In my on-body kit I carry a tourniquet, hemostatic gauze, and duct tape that serves as a make-shift bandage option. Any of the good pressure dressings are bulky, so I forego that item as they won’t fit in a pocket kit, but I keep several available in larger trauma kits in my bags or vehicles. I have a second slightly larger kit in which I have the same tourniquet but a larger pack of hemostatic gauze as well as a small ace bandage that serves as a better pressure dressing, and a pair of medical gloves. This second kit is kept in my small EDC bag that is either close to me or in the vehicle, providing redundancy and further capability if it can be accessed in time. But like all else related to life-saving gear, what you are wearing is priority number one and may very well be all you have when needed.
Here is my on-body trauma kit and the contents within:
The pouch itself is a Maxpedition Coin Purse which is not much bigger than a wallet.
The R.A.T.S tourniquet: There are better ones out there, but none that can be carried in such a small pocketable pouch, and this tourniquet is amazingly functional for its size and certainly MUCH better than no tourniquet. This is an essential piece of gear. If someone is wounded in an extremity and the major artery is severed then death can occur literally within a minute.
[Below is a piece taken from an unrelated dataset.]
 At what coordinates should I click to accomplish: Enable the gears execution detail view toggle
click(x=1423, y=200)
A tourniquet is the absolute life saving device in such a horrendous incident. This is priority number one and it needs to be on you.
Quick Clot Gauze: This is a gauze that is laced with a hemostatic agent that causes the blood to clot quickly. This can be applied to an extremity wound after the tourniquet is applied, or it can be used to pack a wound in the body cavity or neck, or very high on an extremity where a tourniquet can’t be used. The package I have in my small kit is only a two-foot strip of the gauze. In larger kits I keep the Quick Clot Z-Folded combat gauze as it provides far more gauze in a slightly larger package.
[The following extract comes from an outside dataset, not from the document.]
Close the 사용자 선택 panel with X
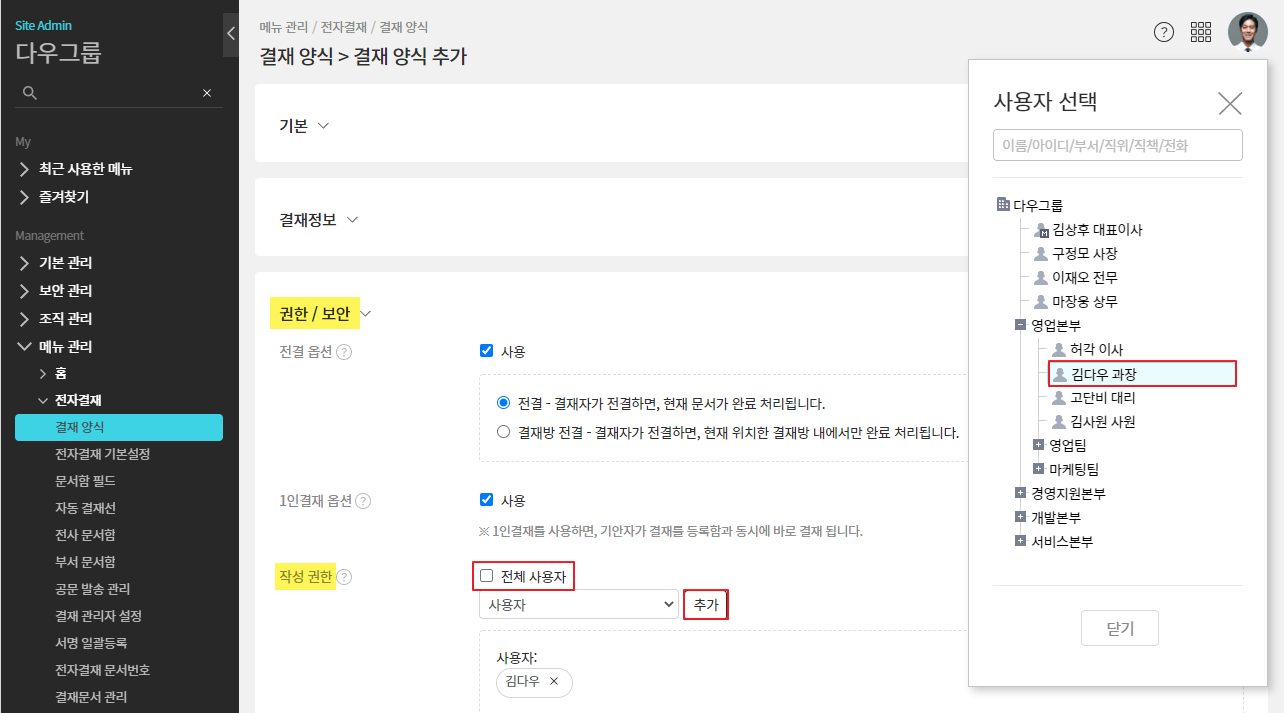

I have Israeli bandages in my larger trauma kits that I keep in different bags. The Israeli or the H bandage are good options if you have the room. In these larger kits I also keep gloves, as I would want to protect myself from potentially infectious blood if treating a stranger, as well as chest seals for closing chest wounds if necessary. However, despite being limited to only the items shown here for your minimal pocket carry such a kit equips you with the tools most likely needed in such a medical emergency and even this setup can make all the difference.
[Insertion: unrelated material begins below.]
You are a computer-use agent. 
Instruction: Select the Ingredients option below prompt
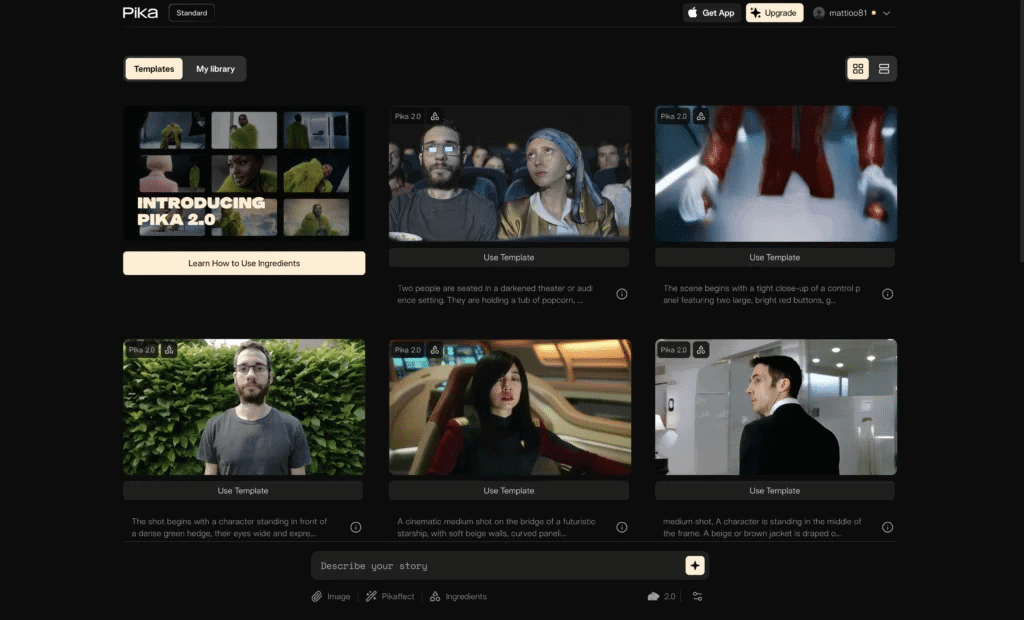point(458,597)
And, of course, be sure to get training in the application of these items as that is the first priority when it comes to protecting yourself and those that you love. Once getting some training and assembling your kit practice with the gear so that you can use it under stress. Be sure you can use your tourniquet one-handed on yourself. Nothing is easy when it comes to preparation, but trauma gear and the needed training to use it is a sound investment.